4.3.1. Het Hof heeft ten aanzien van de verdachte onder 2 bewezenverklaard dat hij:
"in de periode van 4 tot en met 13 september 1998 te Haarlem met het oogmerk van wederrechtelijke toeëigening heeft weggenomen een hoeveelheid openhaardhout en houten palen, toebehorende aan [betrokkene A]."
4.3.2. Met betrekking tot het verweer van de raadsman heeft het Hof overwogen:
"Voorzover het niet door de bewijsmiddelen wordt weerlegd, overweegt het hof met betrekking tot dit verweer dat de raadsman enkel heeft gesteld dat het hout (mede)eigendom van verdachte was en dat het was opgeslagen op het terrein van verdachte, doch dat hij een en ander overigens op geen enkele wijze aannemelijk heeft gemaakt.
Het verweer wordt mitsdien verworpen."
4.4. Het verweer berust op de stelling dat het openhaardhout en de houten palen, als in de tenlastelegging en bewezenverklaring onder 2 genoemd, in gemeenschappelijke eigendom toebehoorden aan de verdachte en [betrokkene A] tezamen, omdat de beukenbomen waarvan dat hout afkomstig was op de grens van hun erven stonden zodat die beukenbomen volgens art. 5:62 BW mandelig waren.
Die stelling vindt geen steun in het recht, omdat een rij beukenbomen geen heg vormt als bedoeld in art. 5:62 BW (vgl. rechtsoverweging 5.2.3 van HR 3 mei 1996, NJ 1996, 501).
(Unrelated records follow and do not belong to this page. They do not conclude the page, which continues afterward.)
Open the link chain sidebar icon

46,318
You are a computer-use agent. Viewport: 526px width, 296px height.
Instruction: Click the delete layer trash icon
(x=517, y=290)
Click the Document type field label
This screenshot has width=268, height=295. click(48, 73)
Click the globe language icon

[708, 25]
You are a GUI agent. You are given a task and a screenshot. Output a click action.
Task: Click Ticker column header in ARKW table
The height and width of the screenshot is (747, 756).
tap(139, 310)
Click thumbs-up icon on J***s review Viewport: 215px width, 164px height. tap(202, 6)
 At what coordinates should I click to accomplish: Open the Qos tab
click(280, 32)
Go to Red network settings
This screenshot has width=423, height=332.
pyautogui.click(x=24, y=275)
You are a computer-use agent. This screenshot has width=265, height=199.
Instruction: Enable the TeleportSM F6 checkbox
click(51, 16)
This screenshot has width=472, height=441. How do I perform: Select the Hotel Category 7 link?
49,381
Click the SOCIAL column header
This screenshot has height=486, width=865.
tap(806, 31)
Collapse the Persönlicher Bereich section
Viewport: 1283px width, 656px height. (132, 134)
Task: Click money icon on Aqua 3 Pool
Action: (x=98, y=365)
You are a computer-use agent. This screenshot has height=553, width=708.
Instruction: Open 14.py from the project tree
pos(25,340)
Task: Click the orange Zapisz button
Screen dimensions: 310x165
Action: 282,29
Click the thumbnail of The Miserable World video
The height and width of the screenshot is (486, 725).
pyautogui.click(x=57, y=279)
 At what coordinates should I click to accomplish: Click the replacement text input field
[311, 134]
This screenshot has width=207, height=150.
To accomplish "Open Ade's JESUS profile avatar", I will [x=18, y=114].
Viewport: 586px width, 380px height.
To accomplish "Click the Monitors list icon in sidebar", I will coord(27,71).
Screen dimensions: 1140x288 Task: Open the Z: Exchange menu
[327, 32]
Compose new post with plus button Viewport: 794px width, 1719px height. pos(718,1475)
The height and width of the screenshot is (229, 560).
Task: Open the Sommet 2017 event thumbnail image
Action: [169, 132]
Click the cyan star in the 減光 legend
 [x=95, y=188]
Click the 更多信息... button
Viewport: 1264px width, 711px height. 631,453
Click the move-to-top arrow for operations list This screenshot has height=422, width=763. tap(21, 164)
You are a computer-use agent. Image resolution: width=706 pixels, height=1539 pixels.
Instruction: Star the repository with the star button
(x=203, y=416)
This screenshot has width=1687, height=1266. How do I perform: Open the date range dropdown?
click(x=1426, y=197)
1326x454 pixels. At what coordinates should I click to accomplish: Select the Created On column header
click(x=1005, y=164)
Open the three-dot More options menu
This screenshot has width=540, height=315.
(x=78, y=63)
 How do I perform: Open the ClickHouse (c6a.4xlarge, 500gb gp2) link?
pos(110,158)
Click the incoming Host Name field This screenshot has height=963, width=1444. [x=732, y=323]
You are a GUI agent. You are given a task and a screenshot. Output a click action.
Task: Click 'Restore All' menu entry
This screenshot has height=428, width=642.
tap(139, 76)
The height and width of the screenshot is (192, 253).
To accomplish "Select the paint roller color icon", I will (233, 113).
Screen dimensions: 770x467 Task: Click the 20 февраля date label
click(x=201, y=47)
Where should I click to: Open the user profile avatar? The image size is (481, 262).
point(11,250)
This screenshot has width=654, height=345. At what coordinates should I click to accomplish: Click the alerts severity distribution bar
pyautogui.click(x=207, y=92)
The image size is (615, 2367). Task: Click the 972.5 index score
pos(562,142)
Het Hof heeft derhalve het verweer terecht verworpen.
4.5. In het middel ligt voorts de stelling besloten dat de verdachte zich niet aan diefstal, doch aan verduistering heeft schuldig gemaakt omdat het hout door [betrokkene A] reeds op verdachtes erf was gedeponeerd. Die stelling wordt weerlegd door de bewijsmiddelen. Voor een verdere toetsing is in cassatie geen plaats.
4.6. Het middel faalt dan ook op beide onderdelen.
5. Slotsom
Nu geen van de middelen tot cassatie kan leiden, terwijl de Hoge Raad ook geen grond aanwezig oordeelt waarop de bestreden uitspraak ambtshalve zou behoren te worden vernietigd, moet het beroep worden verworpen.
6. Beslissing
De Hoge Raad verwerpt het beroep.
Dit arrest is gewezen door de vice-president W.J.M. Davids als voorzitter, en de raadsheren G.J.M. Corstens en B.C. de Savornin Lohman, in bijzijn van de waarnemend-griffier H.H.A. de Nijs, en uitgesproken op 4 december 2001.